▶ _Stored data entries_:
⟨

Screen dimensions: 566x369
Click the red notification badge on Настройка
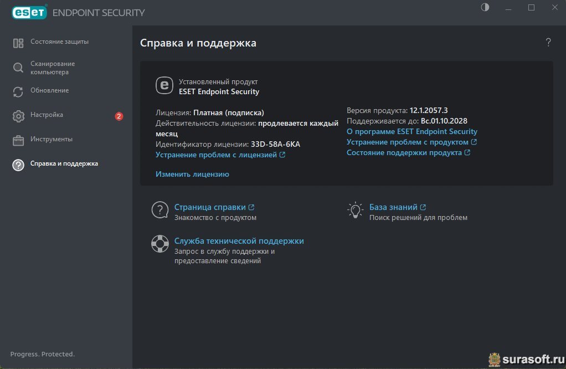(x=119, y=116)
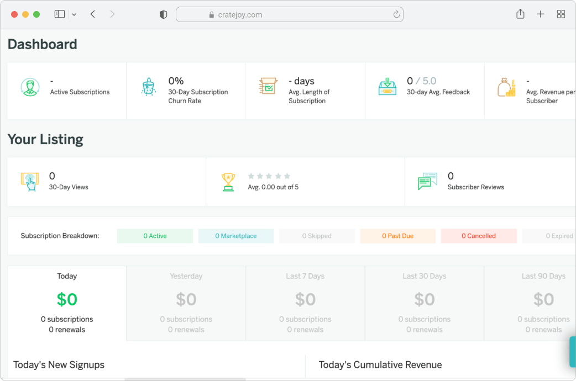The image size is (576, 381).
Task: Click the revenue money bag icon
Action: 506,87
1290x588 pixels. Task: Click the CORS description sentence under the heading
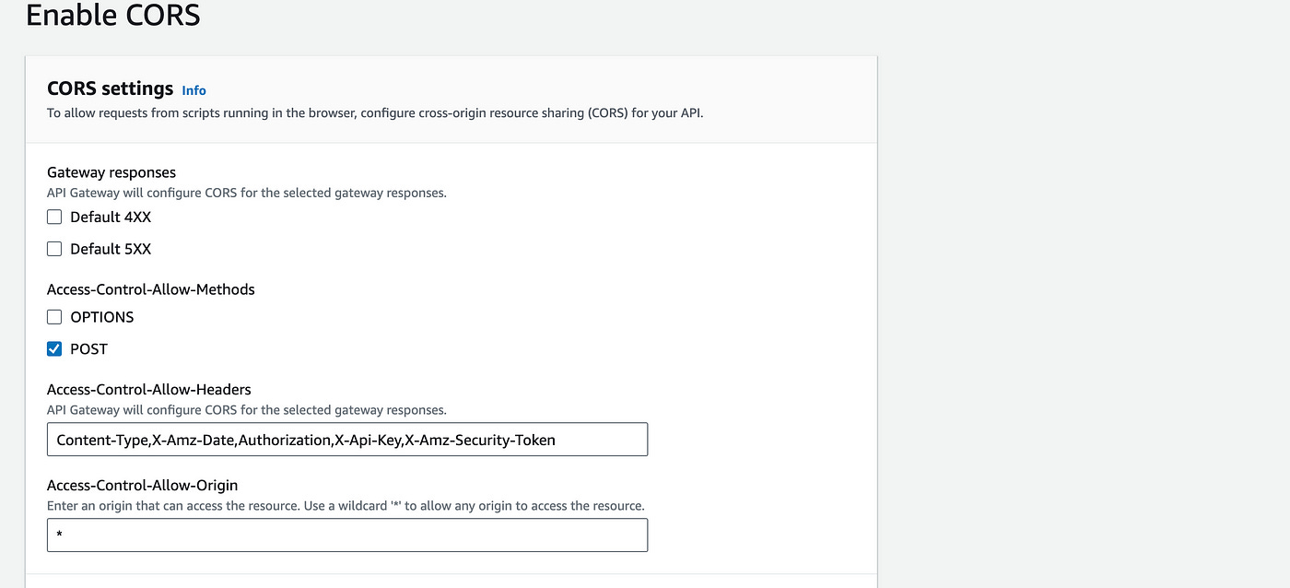375,114
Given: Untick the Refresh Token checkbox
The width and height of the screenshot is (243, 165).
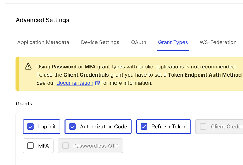Looking at the screenshot, I should coord(144,127).
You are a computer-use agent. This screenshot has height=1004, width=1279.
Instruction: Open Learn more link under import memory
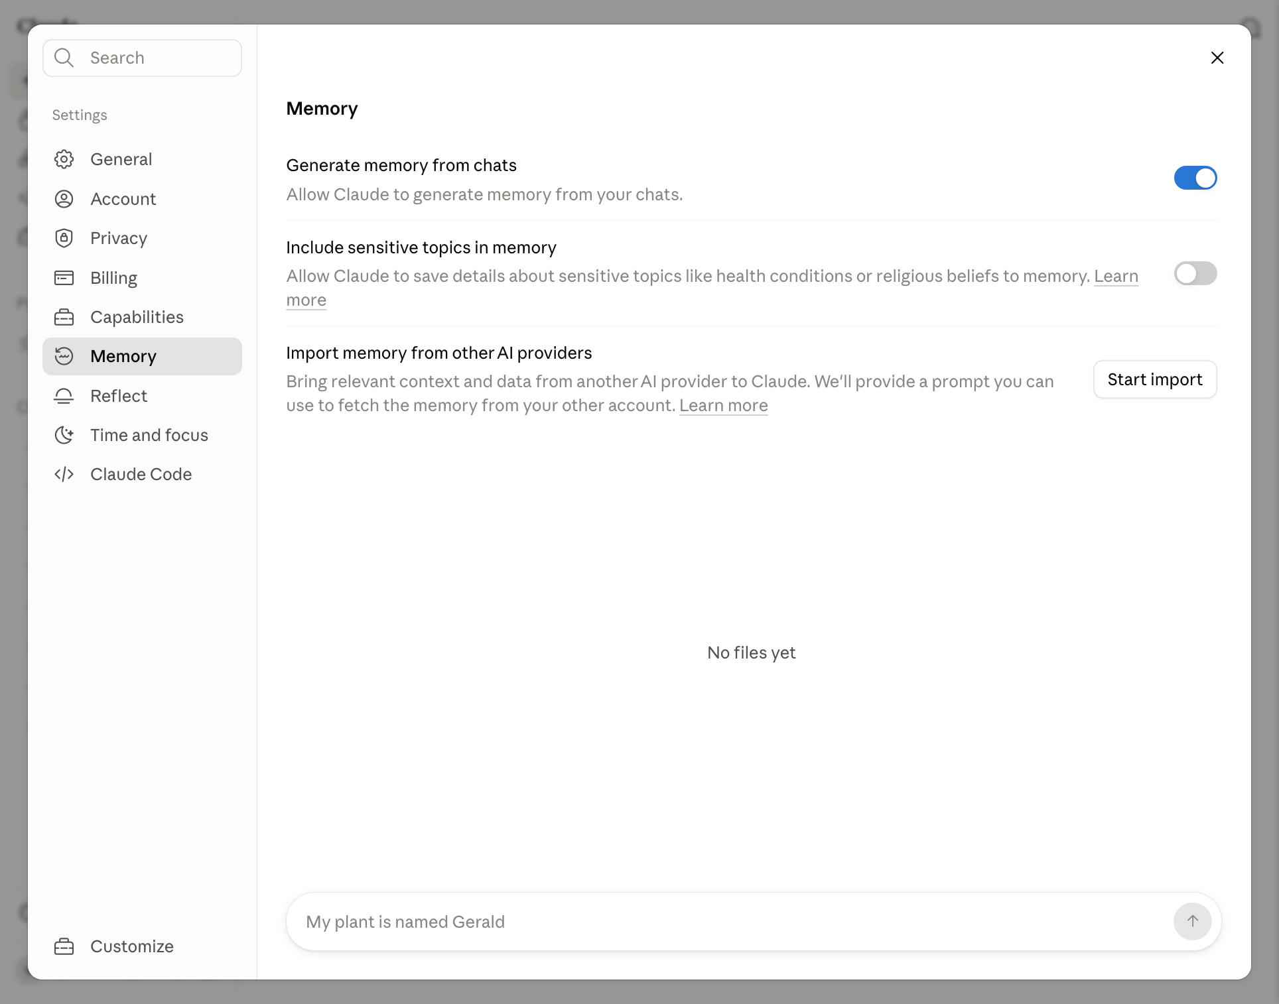click(x=723, y=405)
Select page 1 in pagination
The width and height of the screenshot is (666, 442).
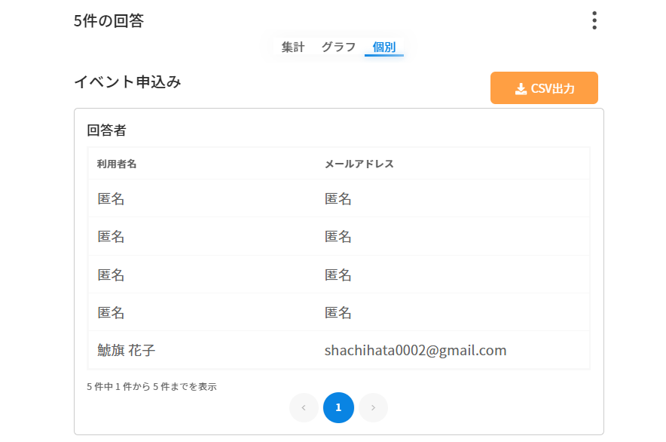[338, 407]
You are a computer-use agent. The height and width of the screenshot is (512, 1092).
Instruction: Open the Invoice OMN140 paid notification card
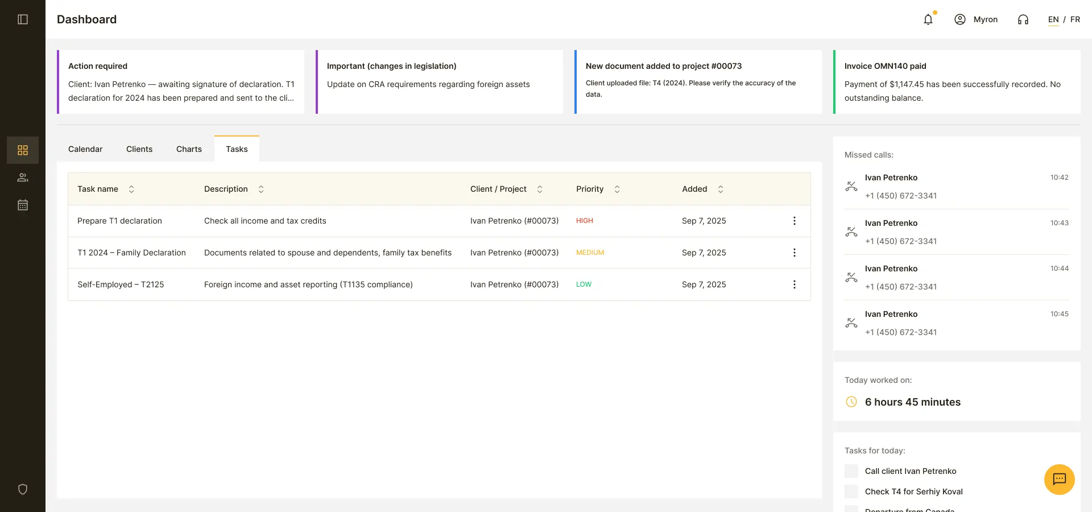[x=957, y=82]
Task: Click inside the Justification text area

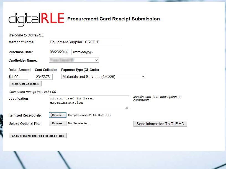Action: pos(89,103)
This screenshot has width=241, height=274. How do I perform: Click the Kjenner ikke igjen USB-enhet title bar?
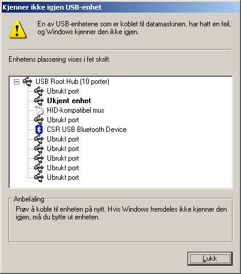[x=120, y=7]
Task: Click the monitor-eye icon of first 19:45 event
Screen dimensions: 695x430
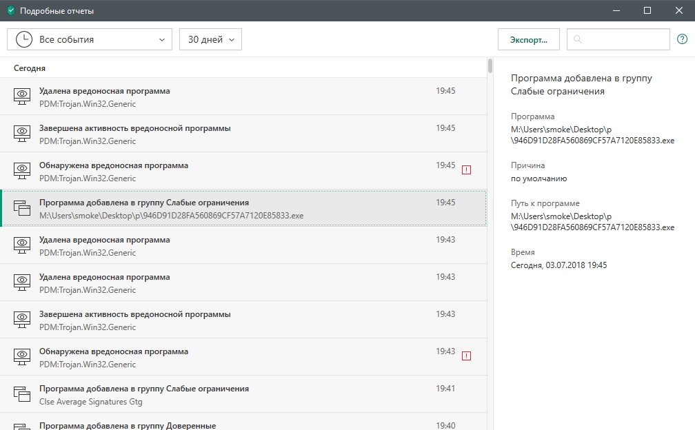Action: [23, 96]
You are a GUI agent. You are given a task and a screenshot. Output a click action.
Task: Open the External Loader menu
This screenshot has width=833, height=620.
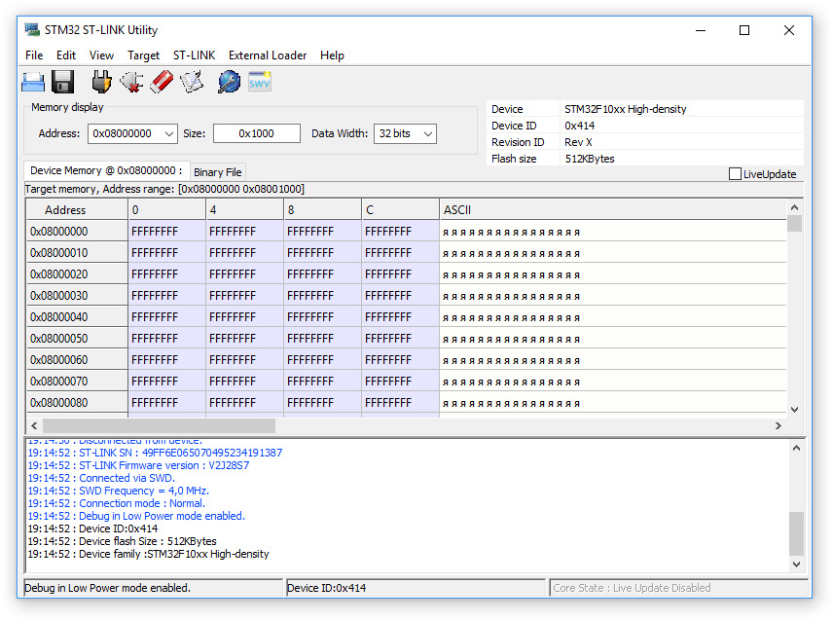(x=268, y=55)
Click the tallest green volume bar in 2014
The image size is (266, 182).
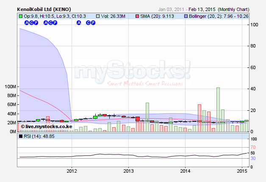pyautogui.click(x=218, y=109)
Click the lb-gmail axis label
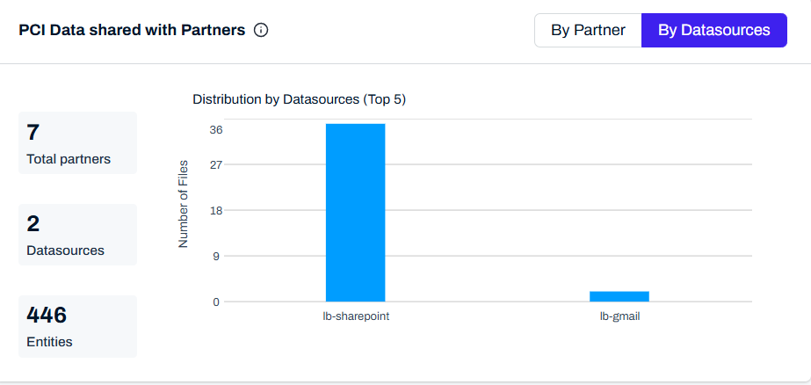The width and height of the screenshot is (811, 385). coord(619,316)
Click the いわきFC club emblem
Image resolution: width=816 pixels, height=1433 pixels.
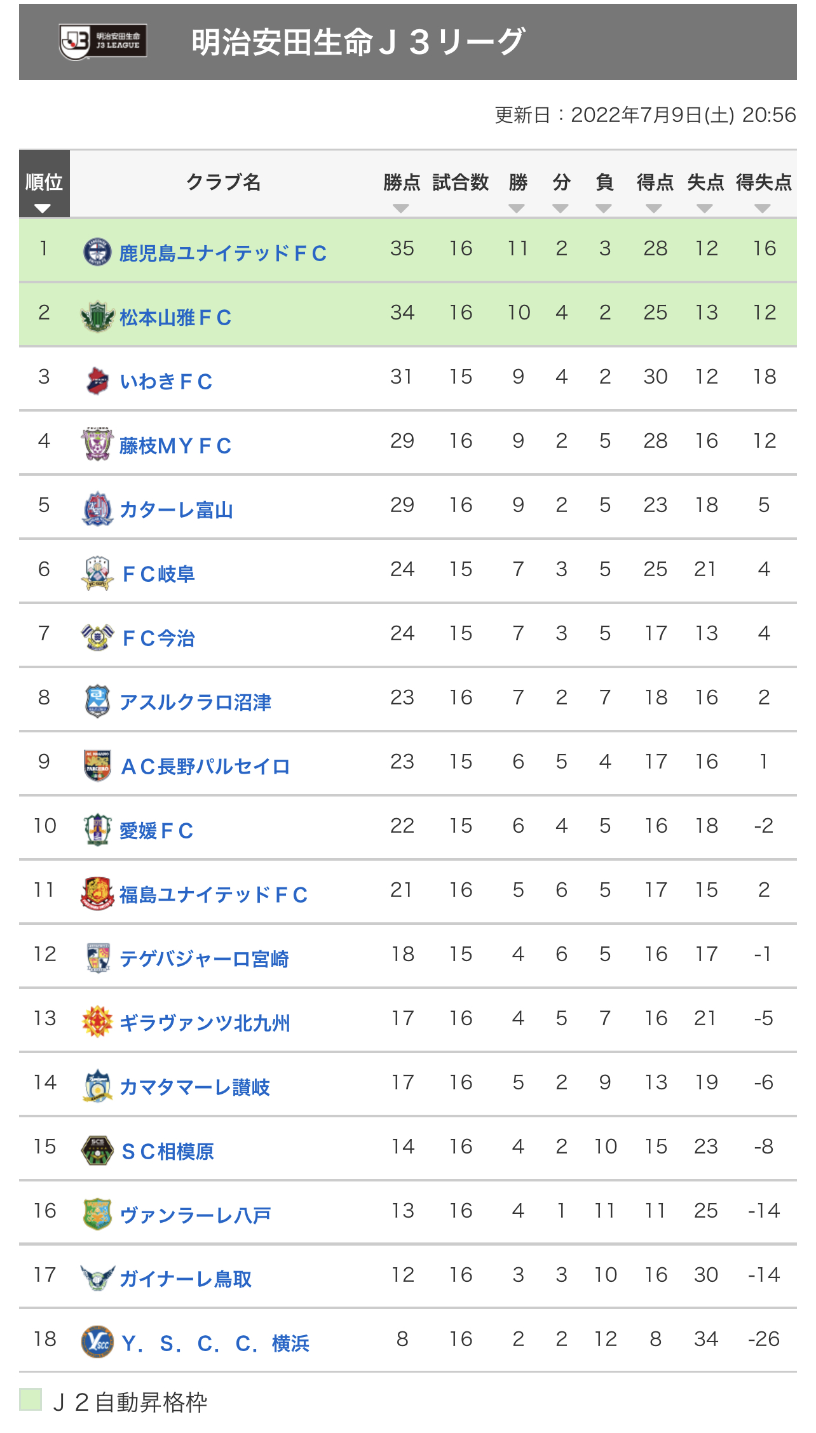(x=97, y=380)
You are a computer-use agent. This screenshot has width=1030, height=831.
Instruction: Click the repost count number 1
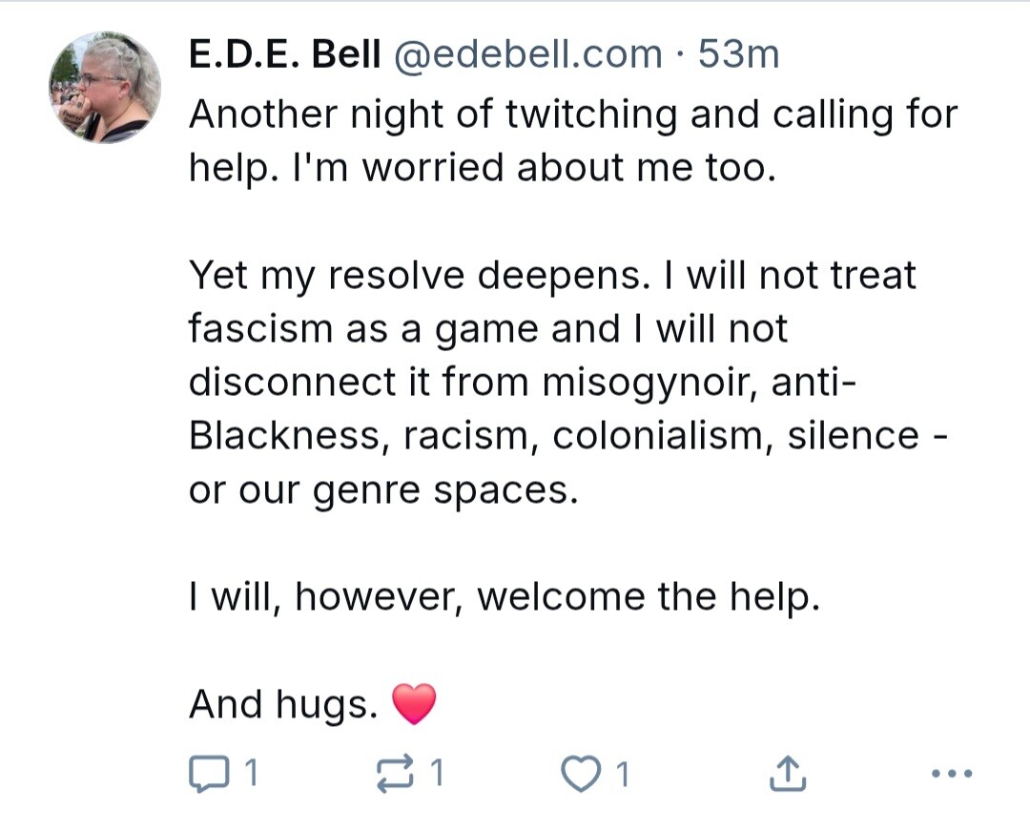pos(437,773)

⟩

▶ _What you are asked to do_: Pictures aside, restate all of the entries exactly.

▶ _Completed task_:
Screen dimensions: 566x369
Click the red notification badge on Настройка
(x=119, y=116)
The image size is (576, 381).
Task: Click the revenue money bag icon
Action: 506,87
1290x588 pixels. Task: Click the CORS description sentence under the heading
375,114
Given: Untick the Refresh Token checkbox
The width and height of the screenshot is (243, 165).
Looking at the screenshot, I should coord(144,127).
You are a computer-use agent. This screenshot has height=1004, width=1279.
Instruction: Open Learn more link under import memory
click(x=723, y=405)
Select page 1 in pagination
The width and height of the screenshot is (666, 442).
[338, 407]
You are a computer-use agent. The height and width of the screenshot is (512, 1092).
Instruction: Open the Invoice OMN140 paid notification card
[x=957, y=82]
Task: Click inside the Justification text area

Action: pos(89,103)
This screenshot has width=241, height=274. How do I perform: Click the Kjenner ikke igjen USB-enhet title bar?
[x=120, y=7]
Task: Click the monitor-eye icon of first 19:45 event
Screen dimensions: 695x430
Action: [23, 96]
You are a GUI agent. You are given a task and a screenshot. Output a click action.
Task: Open the External Loader menu
This screenshot has width=833, height=620.
(x=268, y=55)
Click the tallest green volume bar in 2014
The image size is (266, 182).
pyautogui.click(x=218, y=109)
Click the lb-gmail axis label
The width and height of the screenshot is (811, 385). coord(619,316)
Click the いわきFC club emblem
Image resolution: width=816 pixels, height=1433 pixels.
(x=97, y=380)
You are a computer-use agent. This screenshot has width=1030, height=831.
Instruction: Click the repost count number 1
pos(437,773)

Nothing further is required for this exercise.